** TRECHO DE ORIGEM **
Você conhece aquele velho ditado: “Para quem só tem um martelo, todo problema parece um prego”? Pois é. Essa máxima tem algo de engenhoso e, ao mesmo tempo, de trágico. Porque descreve com precisão cirúrgica uma armadilha silenciosa, mas comum entre líderes experientes, de aplicar, com convicção, a mesma solução a problemas completamente distintos.

Sim, vamos aprofundar um pouco na síndrome do martelo que citei no artigo anterior, pois, acredite caro leitor, ela não poupa ninguém.


Por que isso importa?

Porque mostra como líderes podem se aprisionar em soluções repetidas, perdendo visão estratégica. Refletir sobre a “síndrome do martelo” ajuda a ampliar perspectivas, evitar vieses e tomar decisões mais inteligentes.

Não pense que estou exagerando. Quantas vezes você já viu um líder admirável, respeitado, com décadas de sucesso, insistir em sua fórmula vencedora, mesmo quando o cenário mudou completamente? O executivo que brilhou cortando custos e passa a aplicar o bisturi orçamentário em todo problema. O expert em tecnologia que acha que todo ruído organizacional se resolve com software novo. O profissional de RH que transforma qualquer crise de performance em problema de engajamento.


Para quem isso interessa?

Interessa a líderes, gestores, executivos e profissionais que lidam com tomada de decisão e precisam desenvolver visão adaptável, inteligência emocional e abertura a novas perspectivas para inovar e engajar suas equipes.

É a expertise aprisionando a inteligência. E o pior, com boas intenções.

** INSTRUÇÃO DADA 1 **
No trecho sobre a síndrome do martelo, o que o executivo que brilhou cortando custos passa a aplicar em todo problema?
** INSTRUÇÃO DADA 2 **
Continue o texto sobre a síndrome do martelo a partir da última frase mostrada.
Os registros formam um material à parte, independente do trecho.

** TRECHOS DOS REGISTROS **
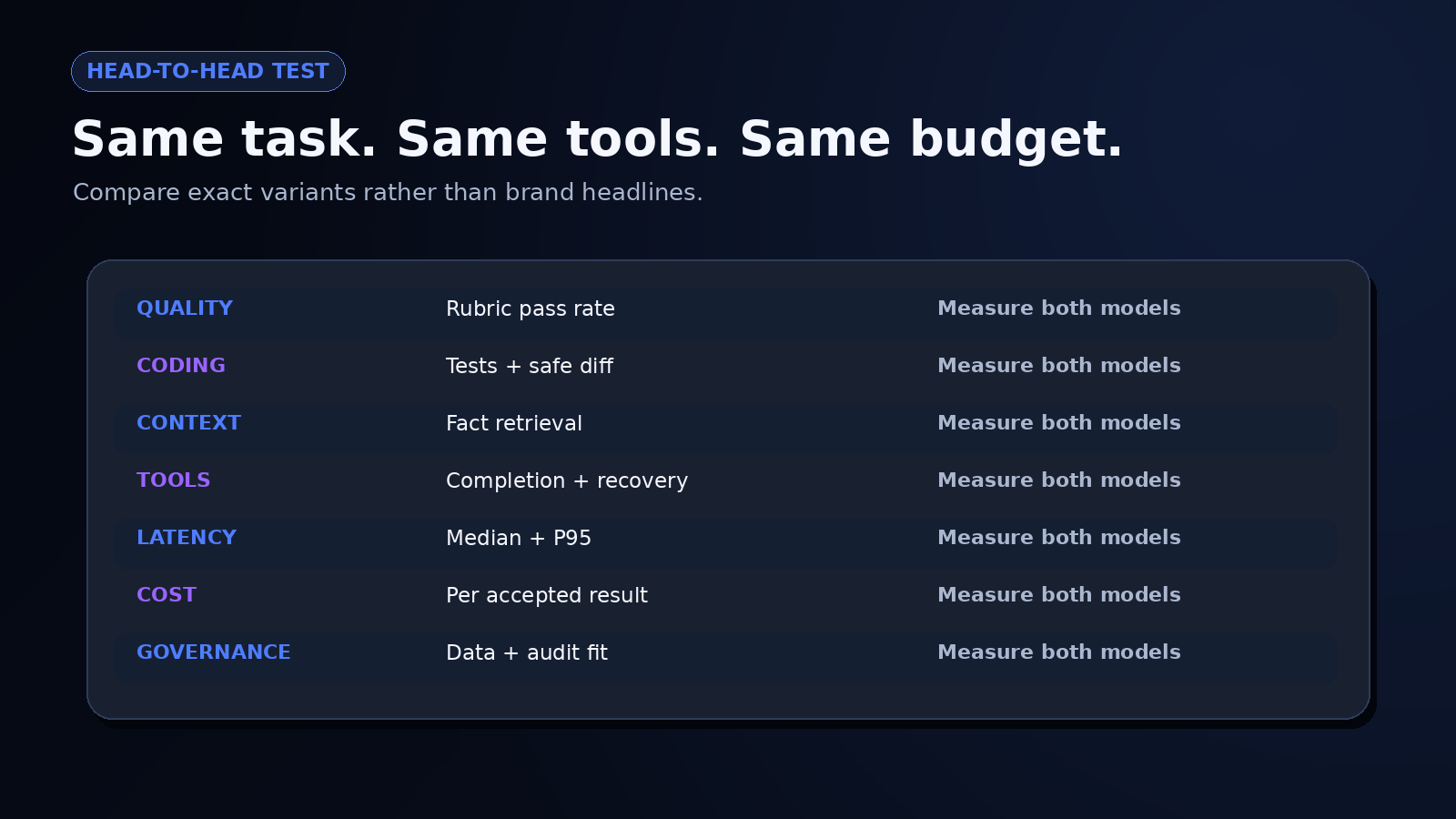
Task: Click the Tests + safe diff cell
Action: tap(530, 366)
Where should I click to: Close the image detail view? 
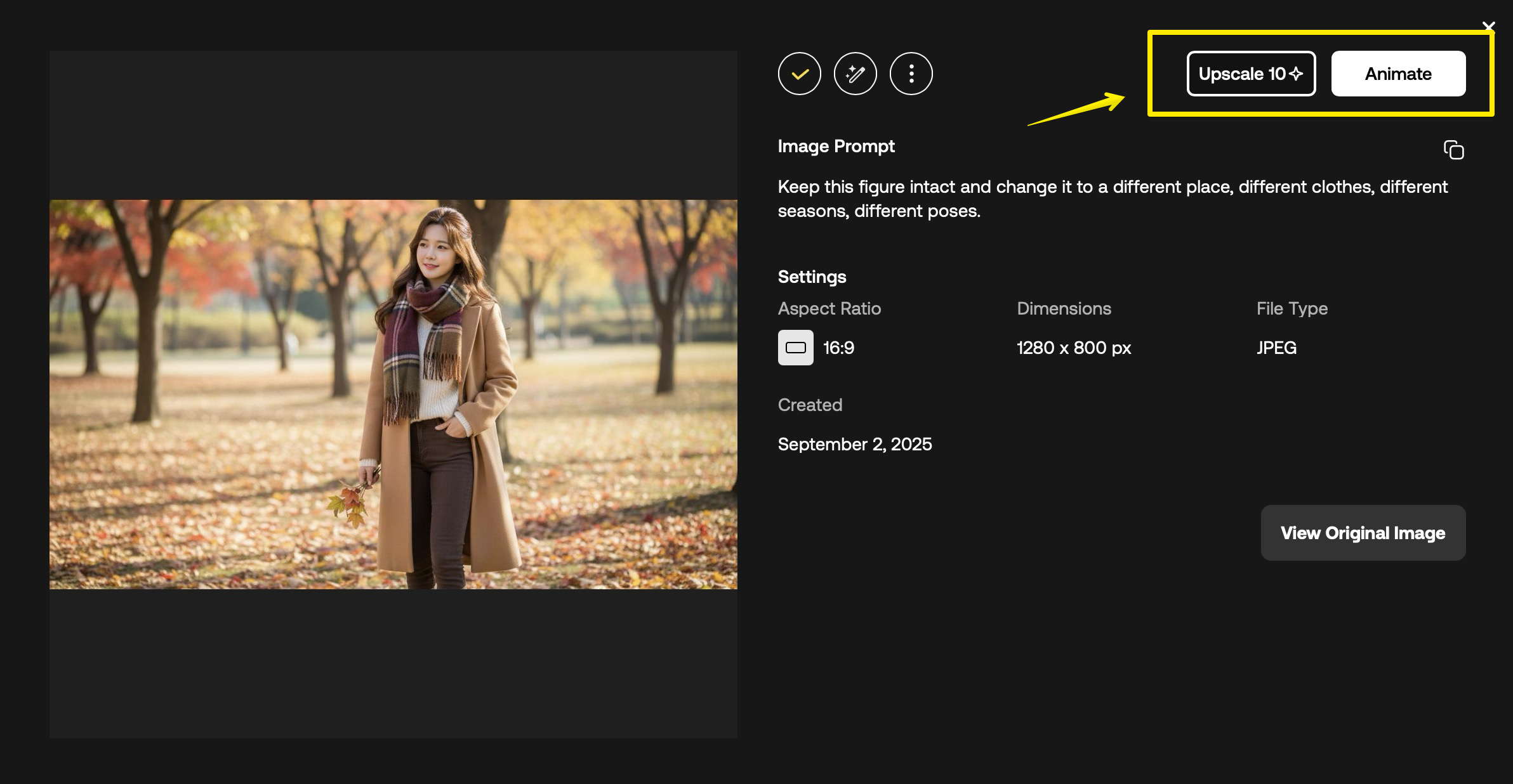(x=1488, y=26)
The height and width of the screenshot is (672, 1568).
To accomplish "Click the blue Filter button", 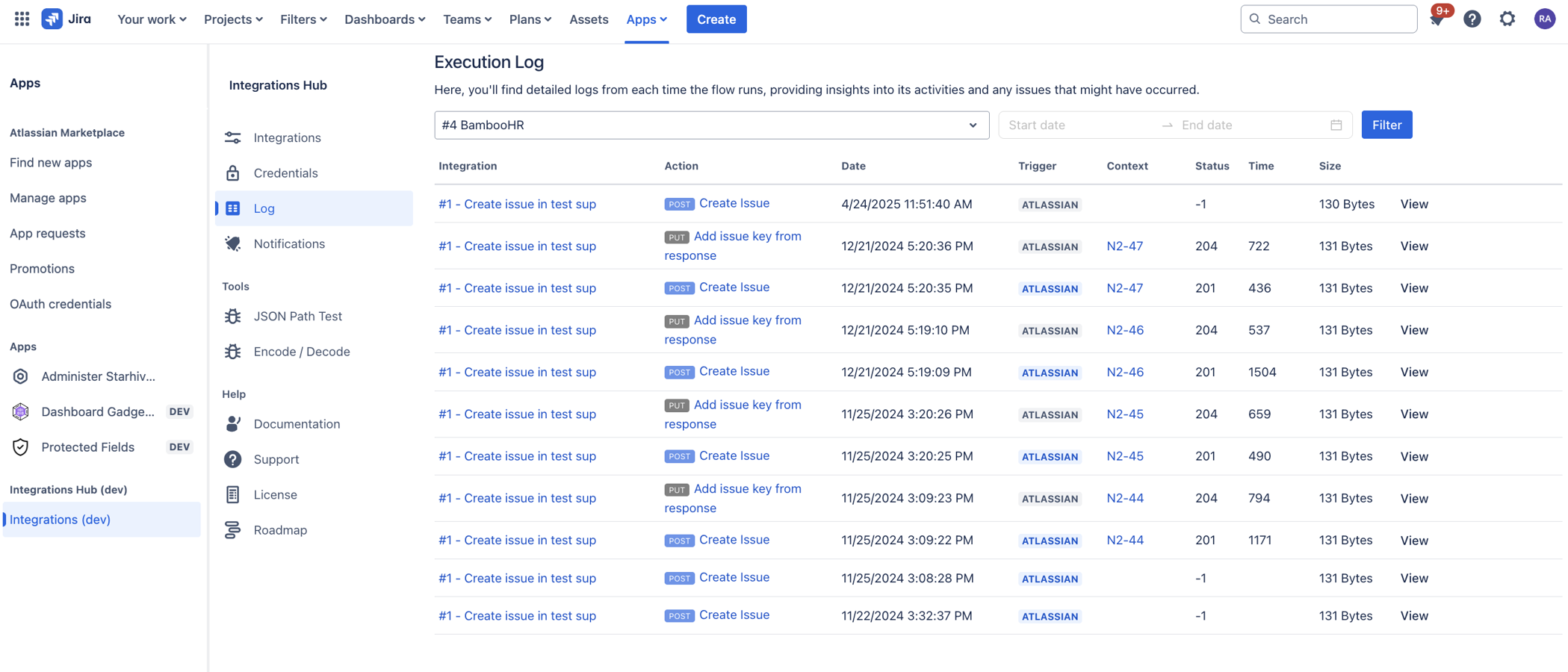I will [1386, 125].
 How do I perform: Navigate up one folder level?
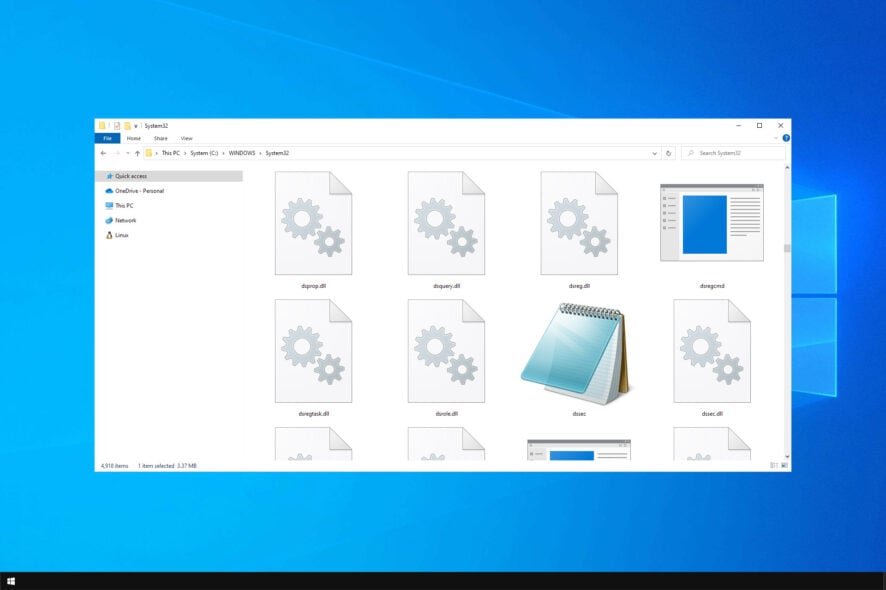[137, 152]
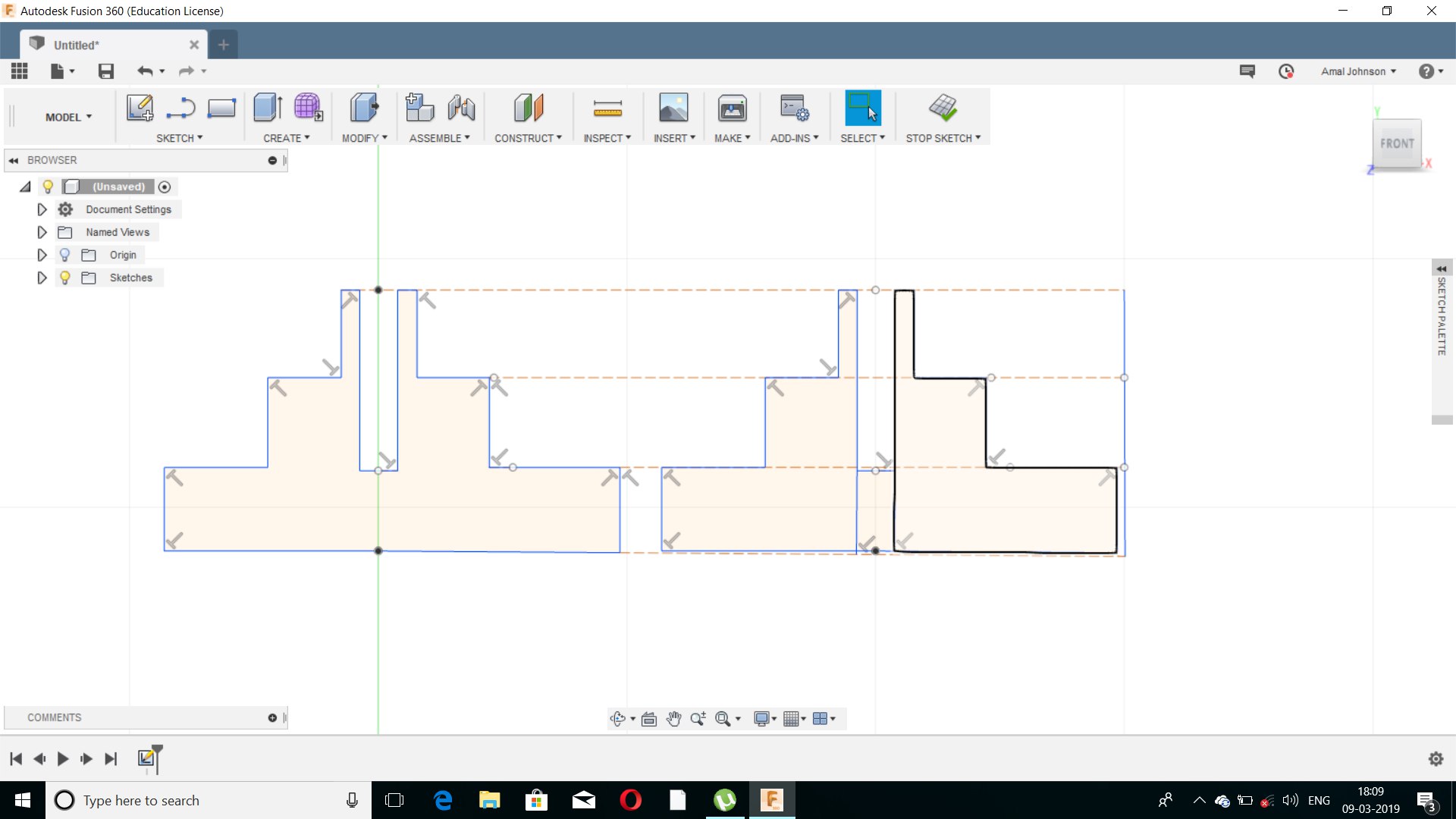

** RESPOSTA ESPERADA 1 **
O bisturi orçamentário.

** RESPOSTA ESPERADA 2 **
Mas antes de parecer moralista, vale dizer que não estou aqui para demonizar a especialização, mas para dizer o óbvio, sim, a especialização é valiosa e fundamental. Dominar uma disciplina é, sem dúvida, uma vantagem competitiva. Pode ser a nossa maior força, desde que saibamos utilizá-la adequadamente. Ou seja, o problema começa quando esse domínio se transforma em um filtro absoluto. Um viés. Um óculos que distorce a realidade até se encaixar na única ferramenta que o líder sabe (ou quer) usar.

Na qualidade de líder, você precisa desenvolver a sabedoria de saber quando sua expertise é relevante e quando você precisa de outras perspectivas. Isso não diminui seu valor, na verdade aumenta sua eficácia como tomador de decisões.

Um exemplo. O caso da cegueira operacional

Uma empresa industrial vinha enfrentando um crescimento nas taxas de defeito em sua linha de produção. Produtos saíam do controle interno perfeitos, mas chegavam aos clientes com problemas. As reclamações não paravam de aumentar. O diretor de operações, homem sério, experiente, com longa carreira em controle de qualidade, decidiu agir com firmeza.

Implementou mais pontos de inspeção. Multiplicou os testes. Estabeleceu checklists. Reforçou auditorias internas. Era o que ele sabia fazer e fazia muito bem. Mas o problema persistia. E a frustração crescia.

Após meses sem avanço, depois de muito custo e cabeça quente, a empresa decidiu investigar com mais profundidade. O que descobriram? A falha estava na comunicação entre os turnos de trabalho. Equipes diferentes estavam operando a mesma máquina que passava por passava por ajustes diferentes por cada equipe que não se comunicavam direito, porque as informações de um turno não estavam sendo transmitidas de forma clara e consistente para o outro.

Ou seja, o problema não era falta de inspeção. Era ruído humano. Pois é, o herói da qualidade com seu martelo de inspeção, estava tentando pregar uma gelatina na parede. A resposta certa aplicada ao problema errado se transforma, ironicamente, em parte do problema.

A síndrome do martelo é sedutora porque oferece o conforto do conhecido, de repetir o que já deu certo. Quando usamos uma ferramenta que dominamos, sentimos controle. Segurança. Poder. A zona de conforto parece uma fortaleza, mas, em muitos casos, é só uma cela de onde a inovação não consegue escapar.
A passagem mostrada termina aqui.